Viral exploitation of the secretory autophagy pathway has significant implications for viral infectivity. First, the ability to leave cells non-lytically is an important survival advantage for any virus as cell lysis is a highly inflammatory event that attracts many components of the immune system. Secondly, once outside the cell, vesicle membranes help viruses evade recognition by neutralizing antibodies [46]. Thirdly, the PS on the vesicle membranes can act to not only enhance cellular viral uptake [49,50] but can also act as an “anti-inflammatory” agent following uptake and evade triggering the immune system [51]. As evidence for this, the PS on the vesicles exporting mitochondria out of differentiating reticulocytes enable both internalization by phagocytic cells and subsequent anti-inflammatory cytokine production [51].

Finally, viral harnessing of the secretory autophagy pathway, which results in the release of large extracellular vesicles of 300–500 nm typical diameter, enables the transport of multiple viral particles en masse to another host [26,52] and the subsequent en masse transfer of multiple viral genomes into that host’s cytoplasm [26] (Figure 1). Remarkably, inoculating a culture of cells with vesicles containing enteroviruses results in much greater replication efficiency and higher viral yield than when equivalent numbers of enteroviruses have been inoculated as free independent particles into similar numbers of cells (e.g., 1000 free viral particles versus 10 vesicles with 100 viral particles per vesicle) [26]. These results seem paradoxical as independent free viral particles would be considered to be more efficient infectious units since they would be able to infect far many more cells traveling independently of one another. Instead, these results suggest that there are replication barriers when single or few viruses enter a cell; these are overcome by the en masse transfer of multiple genomes through vesicles.

In part, replication barriers may be due to individual RNA viruses having a high probability of carrying debilitating mutations. These mutations are mainly due to errors made by RNA polymerases during replication that go uncorrected. Thus, viral progeny released from an infected host cell are a mix of quasispecies [53] rather than exact copies of each other and the parental virus. While some mutations will not have any consequence, others may have profound effects on the fate of a specific progeny in the next infection cycle: changing the secondary structure of the viral RNA or disrupting the coding sequence of a critical replication enzyme. On the other hand, when multiple quasispecies are transferred en masse into a host, such as through vesicle carriers, cooperative interactions amongst quasispecies can potentially take place at the start of infection, which can complement one another’s deleterious mutations.
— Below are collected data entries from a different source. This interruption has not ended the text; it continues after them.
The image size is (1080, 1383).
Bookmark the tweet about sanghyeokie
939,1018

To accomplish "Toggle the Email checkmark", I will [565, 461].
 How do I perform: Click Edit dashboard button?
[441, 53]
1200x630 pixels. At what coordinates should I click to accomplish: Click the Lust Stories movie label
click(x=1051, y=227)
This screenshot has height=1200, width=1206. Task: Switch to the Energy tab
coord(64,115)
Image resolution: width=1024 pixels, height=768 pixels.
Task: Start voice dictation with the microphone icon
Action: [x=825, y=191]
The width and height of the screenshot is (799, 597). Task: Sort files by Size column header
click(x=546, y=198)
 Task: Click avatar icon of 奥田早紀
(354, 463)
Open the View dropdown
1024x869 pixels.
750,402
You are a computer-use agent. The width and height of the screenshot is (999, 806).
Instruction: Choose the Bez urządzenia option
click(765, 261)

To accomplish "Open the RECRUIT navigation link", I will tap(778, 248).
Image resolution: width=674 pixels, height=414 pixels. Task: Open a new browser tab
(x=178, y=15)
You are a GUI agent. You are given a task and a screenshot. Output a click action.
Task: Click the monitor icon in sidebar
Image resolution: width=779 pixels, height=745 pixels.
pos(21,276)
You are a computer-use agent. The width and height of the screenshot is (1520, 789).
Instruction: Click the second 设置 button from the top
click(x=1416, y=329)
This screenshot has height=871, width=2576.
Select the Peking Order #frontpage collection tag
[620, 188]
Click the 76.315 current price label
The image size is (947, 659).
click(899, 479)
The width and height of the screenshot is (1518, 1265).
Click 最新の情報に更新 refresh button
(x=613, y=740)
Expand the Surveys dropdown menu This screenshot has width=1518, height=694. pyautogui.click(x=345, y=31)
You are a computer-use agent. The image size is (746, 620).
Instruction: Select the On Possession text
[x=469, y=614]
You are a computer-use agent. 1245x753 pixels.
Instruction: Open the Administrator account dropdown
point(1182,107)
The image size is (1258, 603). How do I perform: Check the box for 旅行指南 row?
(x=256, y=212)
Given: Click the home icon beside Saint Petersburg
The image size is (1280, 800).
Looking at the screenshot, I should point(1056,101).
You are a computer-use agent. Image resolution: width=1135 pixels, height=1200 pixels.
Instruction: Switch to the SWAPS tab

Notably this type of cooperativity may also result in greater genetic diversity which could help promote faster drug resistance and immune evasion [54]. Additionally, independent of the advantages of cooperative interactions provided by en masse transfer of multiple viral genomes, even a single infecting virus lacking any deleterious mutations would be vulnerable to intrinsic host defenses until, through successive cycles of translation and replication, it reached sufficient levels take over the host. In contrast, the high multiplicity of infection afforded by vesicles would enable a rapid rise in viral protein and RNA levels and a more efficient host takeover and progeny generation.

In summary, harnessing secretory autophagy has multiple significant advantages for viruses, including evasion of the immune system, achieving a high multiplicity of infection, and overcoming the drawbacks of mutations among viral progeny. While secretory autophagy is also emerging as an important cellular pathway, little is known regarding its cargo selectivity and its regulation, in particular relative to the canonical degradative autophagy pathways. Given this, enteroviral infections may be perfect model systems to shed light on this novel pathway.